Le militantisme à la fête
Il suffit de peu pour construire une action militante et drôle : le collectif Ibiza l’a bien montré avec son action festive et décalée sur les vacances (à Ibiza) de Jean-Michel Blanquer en janvier 2022. Avec un sosie du ministre de l’époque, des militant·e·s en maillot de bain, de la musique, l’attention médiatique s’est focalisée sur eux. Même recette avec leurs tee-shirts “Ça va bien se passer”, en référence aux comportements abusifs de l’actuel ministre de l’Intérieur. Le message, lui, passe bien. C’est ce mariage entre joie et militantisme, bien connu aux États-Unis, qui a été décortiqué dans plusieurs livres comme “Black Joy And Resistance”, ouvrage photographique d’Adrienne Waheed qui se concentre à travers des clichés de manifestations sur la joie des militant·e·s afro-américain·e·s, ou encore plus récemment “Joie militante” de Carla Bergman et Nick Montgomery, paru en France aux éditions du Commun. Pour Juliette Rousseau, leur traductrice et éditrice française, “si nos luttes ne nous libèrent pas, ne nous donnent pas le pouvoir individuel et collectif qui nous est retiré chaque jour dans ce système, comment peuvent-elles prétendre à le changer ?” Pour contribuer, sans idéalisme ni niaiserie, à changer le système, Carla Bergman et Nick Montgomery proposent ce concept de joie militante : une approche nuancée de la manière de vivre les luttes et de diffuser leurs messages. Pour les deux activistes, même au sein des mouvements contestataires, la course à la radicalité ou à l’intégrité militante peut mener la vie dure à la singularité et à l’affectif.

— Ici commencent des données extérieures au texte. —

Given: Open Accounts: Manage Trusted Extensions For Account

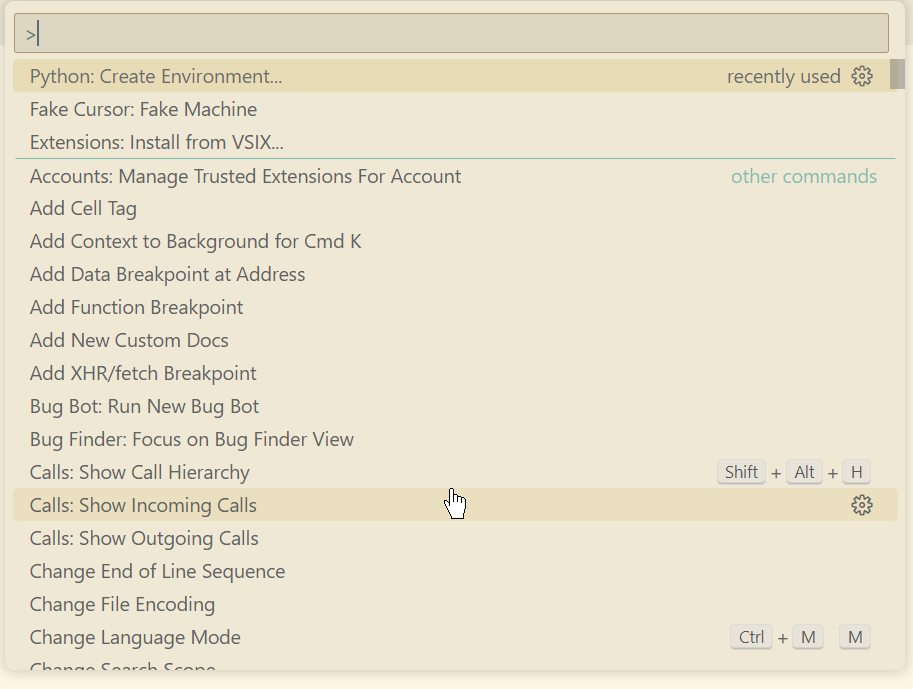Looking at the screenshot, I should tap(245, 177).
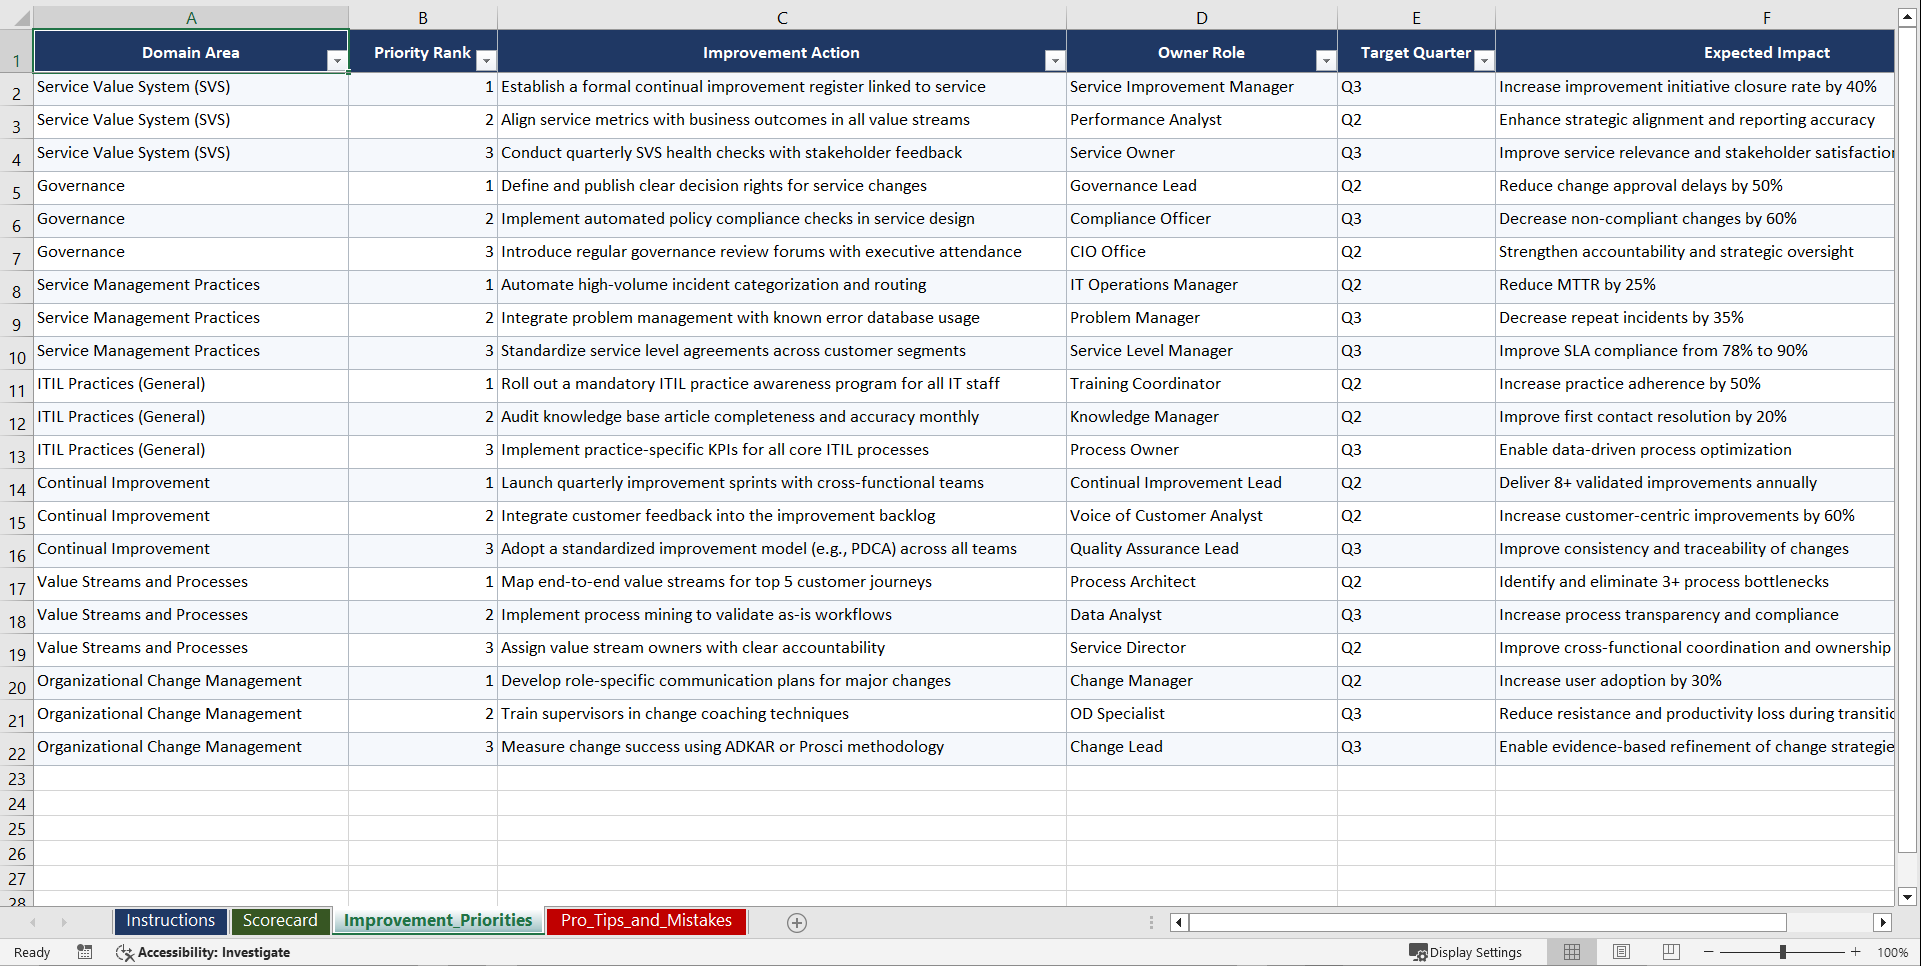Zoom out using the minus icon
The height and width of the screenshot is (966, 1921).
click(1709, 952)
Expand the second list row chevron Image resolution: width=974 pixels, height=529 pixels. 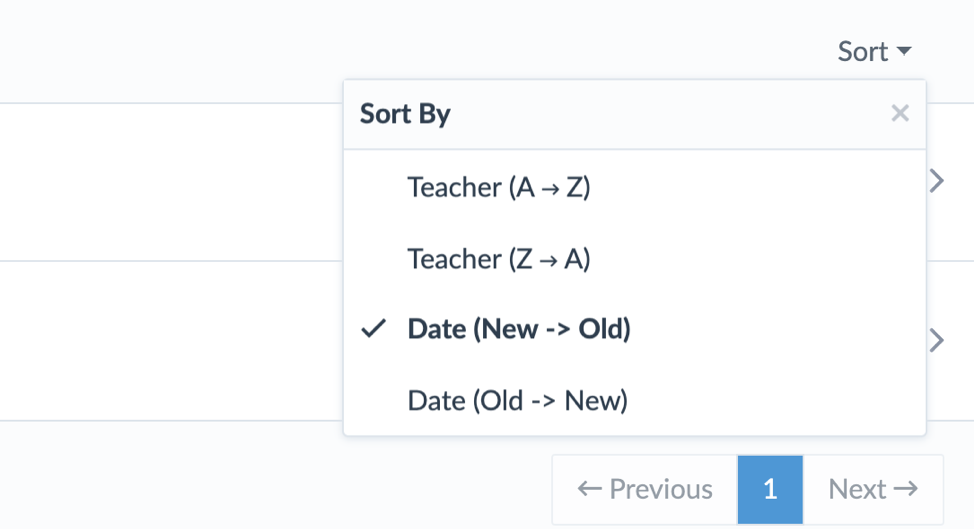coord(937,340)
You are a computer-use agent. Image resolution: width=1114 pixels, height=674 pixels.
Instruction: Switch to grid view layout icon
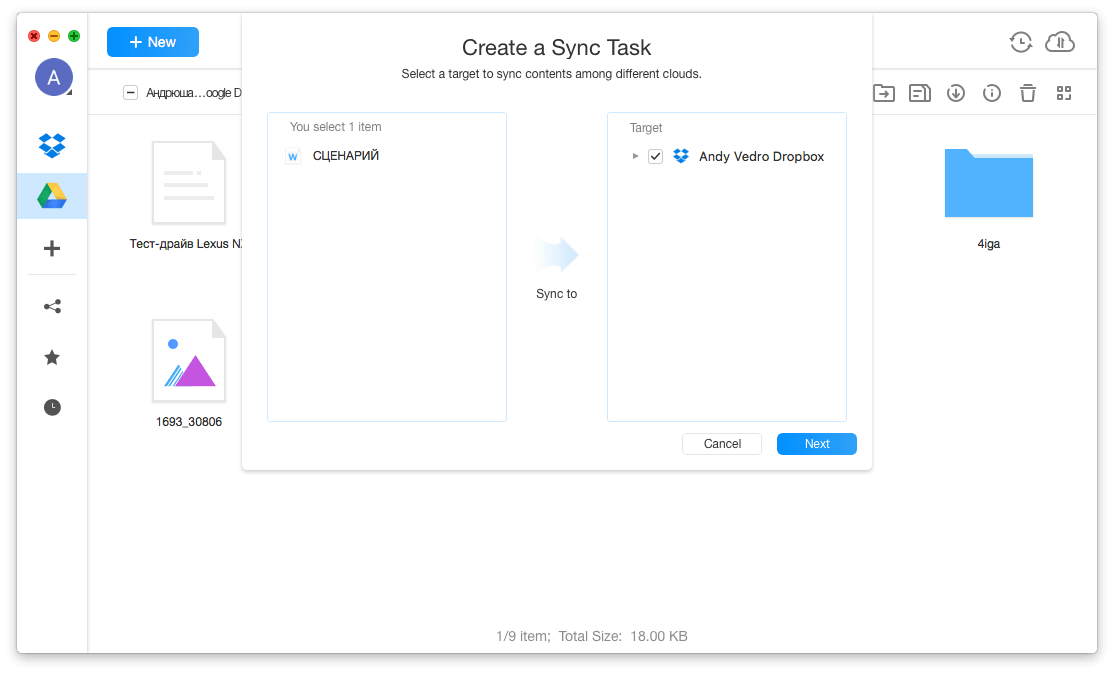[1063, 93]
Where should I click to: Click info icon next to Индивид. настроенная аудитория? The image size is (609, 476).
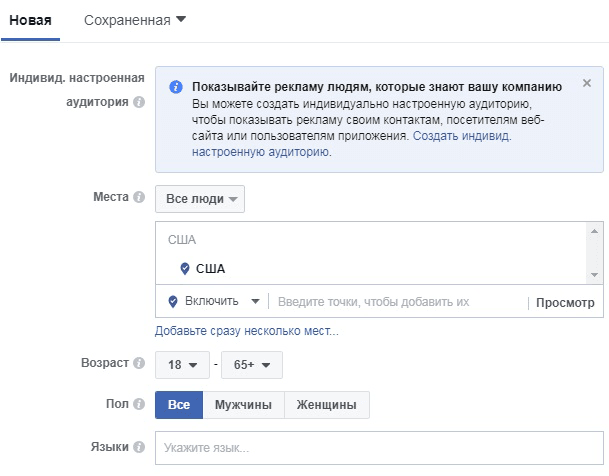coord(139,102)
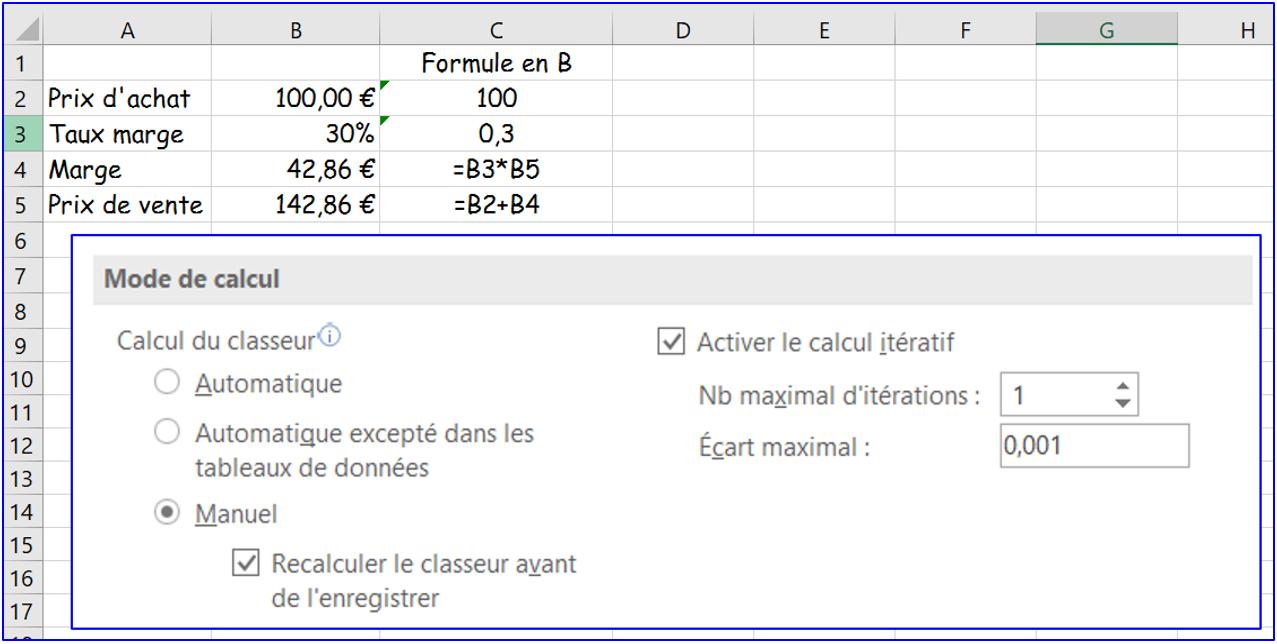Select the Formule en B header cell
This screenshot has width=1277, height=644.
coord(496,62)
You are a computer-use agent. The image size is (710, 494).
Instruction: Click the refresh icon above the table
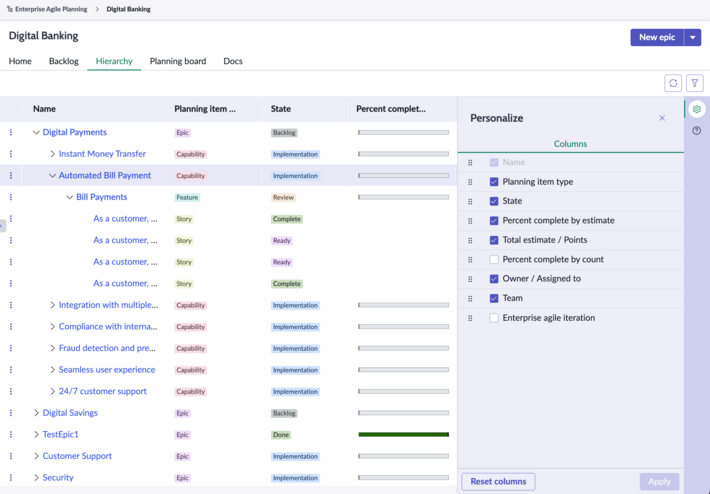click(673, 83)
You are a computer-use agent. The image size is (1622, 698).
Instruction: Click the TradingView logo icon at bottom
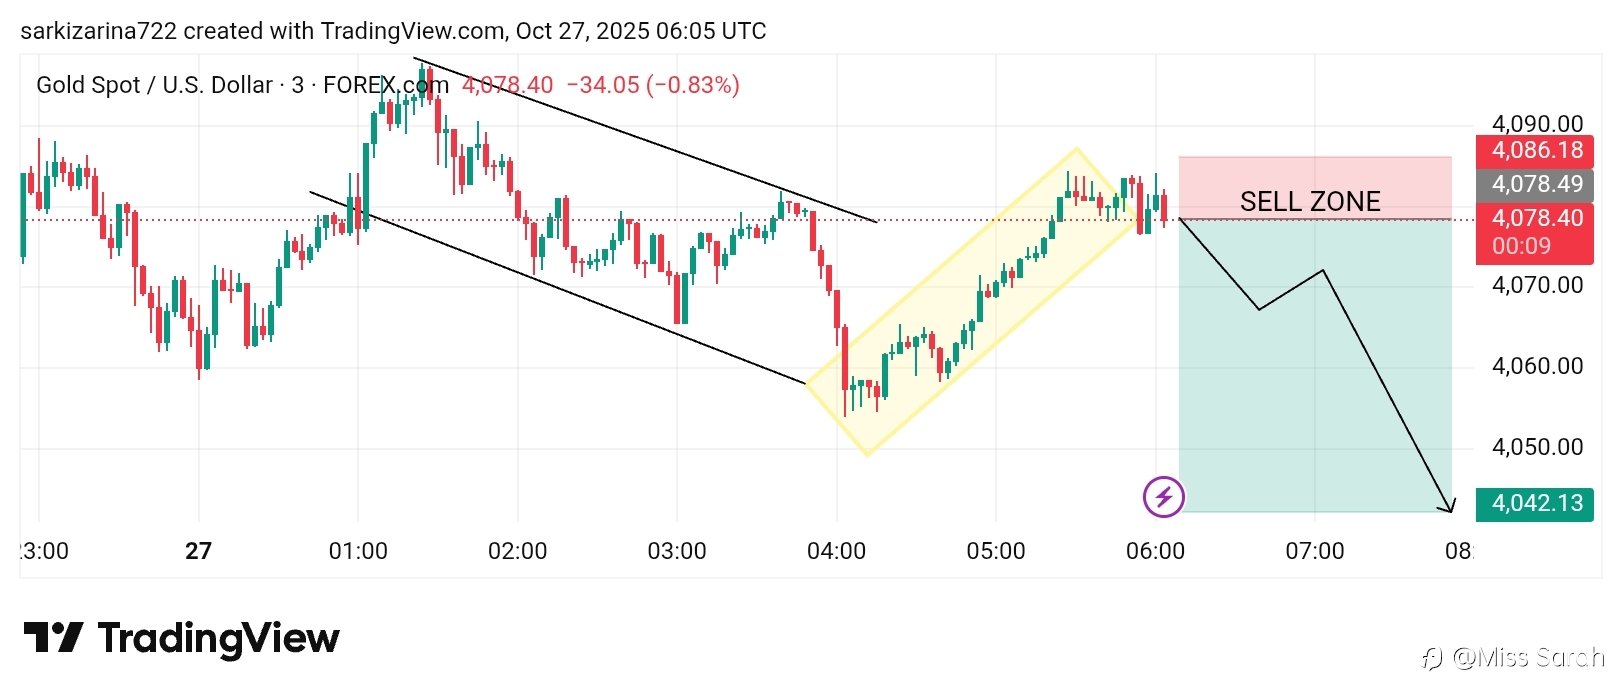tap(53, 638)
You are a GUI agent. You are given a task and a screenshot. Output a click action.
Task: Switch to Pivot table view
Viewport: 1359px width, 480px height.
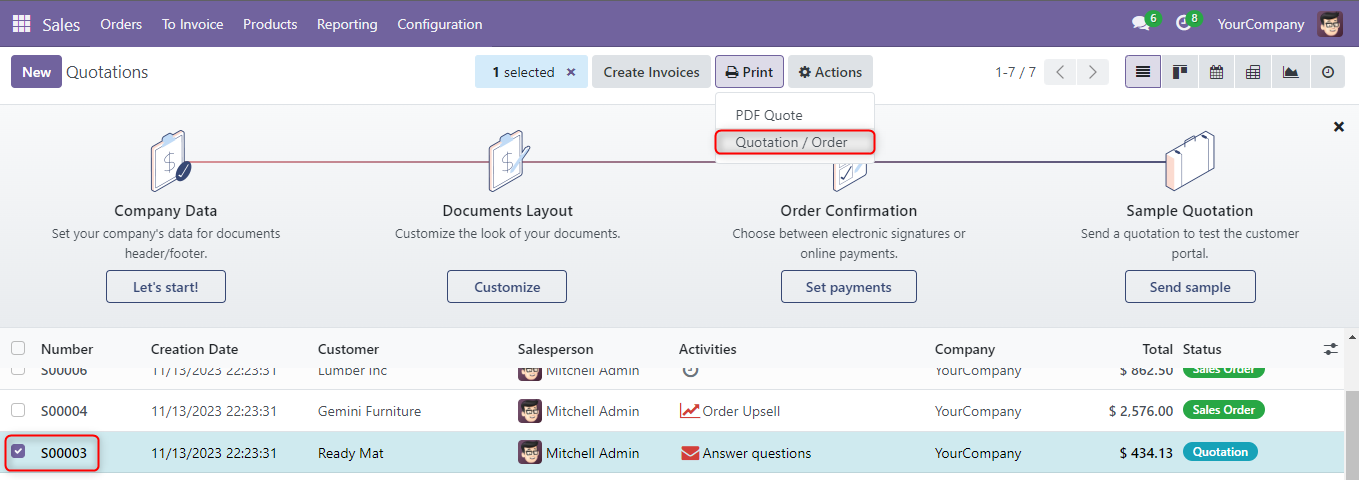coord(1253,72)
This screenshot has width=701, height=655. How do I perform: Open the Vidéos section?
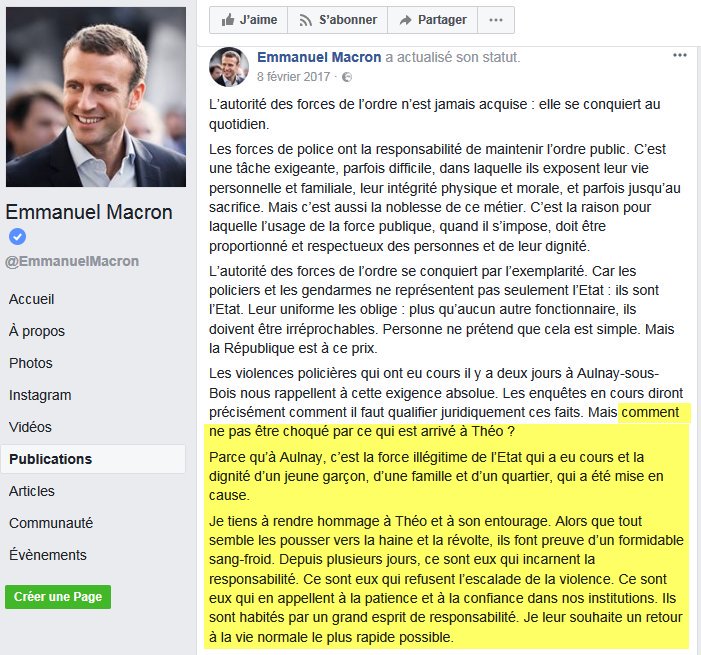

“Nous avons à prouver sans cesse notre radicalité aux autres”, soulignent-ils. Un drôle de sandwich entre la société contre laquelle on se bat et ce que Carla et Nick nomment “radicalisme rigide” au sein même de certains mouvements. S’il ne s’agit en aucune manière de remplacer un système par un autre, ou de contribuer à une vision policée des luttes, il est question avec l’idée de joie militante d’activer et d’affirmer d’autres façons d’être. “Au milieu et au-delà des barricades et des Molotovs se trouvent de nouvelles formes de soin et d’appartenance, des formes de soutien discrètes et humbles”, expliquent les deux auteur·rice·s. Avant d’ajouter : “Quand nous sommes sincèrement soutenu·e·s et aimé·e·s, nous devenons capables d’étendre cela à d’autres”. Loin de l’idée de transformer les luttes en jardin de Teletubbies, Carla et Nick partent ainsi de la conception spinoziste de la joie, soit “un accroissement de notre capacité à affecter et être affecté·e·s”. Rien à voir, donc, avec les personnages pour enfant façon imbéciles heureux mentionnés ci-dessus. Cela concerne plutôt une ouverture des horizons de réflexion, d’action et de partage. Une forme d’approfondissement de l’empathie, qui se déploie au contact de cette manière d’envisager le champ du militantisme – voire le “chant” si on devait tenter un calembour ; qui vaut ce qu’il vaut, on vous l’accorde.